Rapport de la Chambre Régionale des Comptes : la Ville de Paris navigue à vue !
La Chambre régionale des comptes (CRC) a évalué la politique de la Ville de Paris pour réduire le volume des déchets ménagers et assimilés, afin de se conformer à la loi et aux objectifs du Plan local de prévention des déchets.
Or, depuis 2016/2018 la Ville n’y parvient plus, notamment parce qu’elle pâtit d’un manque criant d’organisation, de méthode et de culture de l’évaluation.
Ainsi, la juridiction constate que Paris est l’unique commune de France à disposer de 6000 éboueurs affectés à la fois à la collecte des déchets ménagers et au nettoiement, qui sont deux métiers différents. Compte tenu de cette spécificité, et faute d’outils d’analyse adaptés, il est impossible pour les services d’évaluer le coût réel et l’efficacité du travail consacré à ces deux missions, ni d’améliorer leur gestion des ressources humaines et matérielles.
Au surplus, la Ville, qui s’occupe directement de la collecte des déchets dans la moitié des arrondissements parisiens, délègue à 5 entreprises titulaires de marchés publics la gestion des autres arrondissements.
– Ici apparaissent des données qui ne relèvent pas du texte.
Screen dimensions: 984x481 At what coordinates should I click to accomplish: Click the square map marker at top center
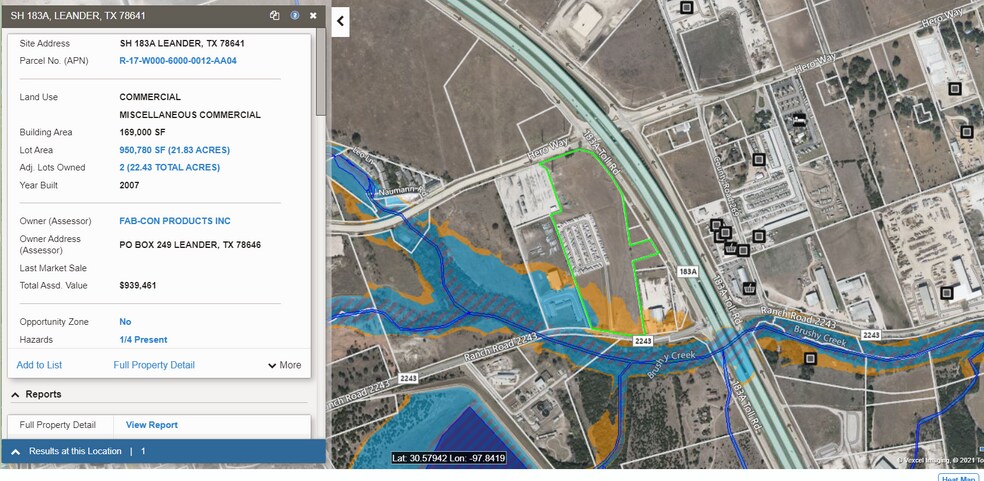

Ce qui permet à la CRC d’indiquer que les coûts de la collecte effectuée par les services de la Ville sont « significativement plus élevés que ceux des prestataires privés ». Une analyse qui avait déjà été faite par la Ville elle-même en 2015 !
Le coût moyen de collecte de déchets (résiduels et multi matériaux) était en moyenne de 124 € / tonne pour les prestataires privés contre 144 € / tonne de déchets résiduels et 344 € / tonne de multi matériaux collectés par les services de la Ville !
La Ville dresse donc un constat sans en tirer les conséquences : soit optimiser la gestion des missions qu’elle gère directement, soit déléguer tout ou partie de la collecte des déchets à des prestataires extérieurs.
Pourtant, notre groupe demande depuis longtemps une étude sur l’externalisation totale de la collecte des déchets car il y a une rupture d’égalité de traitement entre arrondissements. Sous-traiter la collecte au secteur privé permettrait de fixer des contrats d’objectif et de déployer le personnel de la ville vers le nettoyage de l’espace public. Les deniers de la Ville s’en porteraient mieux, et le service rendu serait de meilleure qualité.
La Taxe d’enlèvement des ordures ménagères (TEOM) détournée de son objet
Alors que 8 Parisiens sur 10 considèrent que leur Ville est sale, selon un sondage Ifop publié en octobre dernier, la Ville de Paris trouve le moyen de ne pas consacrer l’intégralité des montants collectés via la TEOM à la propreté de Paris.
Chaque année, c’est entre 7 et 11% de cette taxe, soit 74 millions d’euros en 2020, qui n’ont pas été employés pour assurer la collecte des déchets et le nettoyage de la ville. Et alors que les montants collectés au titre de la TEOM doivent être intégralement consacrés à son objet, quitte à en diminuer le taux si elle est trop élevée.
L’exécutif se défend en arguant d’une pratique tolérée par la jurisprudence et donc légale. Mais, le service rendu n’est à l’évidence pas d’une qualité suffisante pour légitimer un tel écart au bénéfice des finances municipales !
Par ailleurs, les magistrats constatent que la Ville, bien qu’ayant postulé à un appel à projets lancé en 2020 par l’ADEME, n’a pas encore mis en place une tarification incitative comme le lui autorise la loi de 2015 relative à la transition énergétique pour la croissance verte. La Ville n’utilise pas les outils à sa disposition pour améliorer la gestion des déchets et cela s’en ressent avec les volumes qui augmentent, et la saleté qui s’aggrave.
Collecte des biodéchets : Paris doit accélérer
La présentation du rapport de la Chambre régionale des comptes est l’occasion pour le groupe Changer Paris d’alerter la Ville de Paris sur le retard qu’elle prend au sujet des biodéchets.
La loi du 10 février 2020 relative à la lutte contre le gaspillage et à l'économie circulaire oblige, au plus tard au 31 décembre 2023, les collectivités territoriales à mettre en place un tri à la source des biodéchets, puis leur valorisation. Or la Ville, qui n’a plus que 18 mois pour se mettre en conformité, n’a toujours pas idée du volume qu’elle aura à collecter, ni de la manière avec laquelle elle pourra les récolter.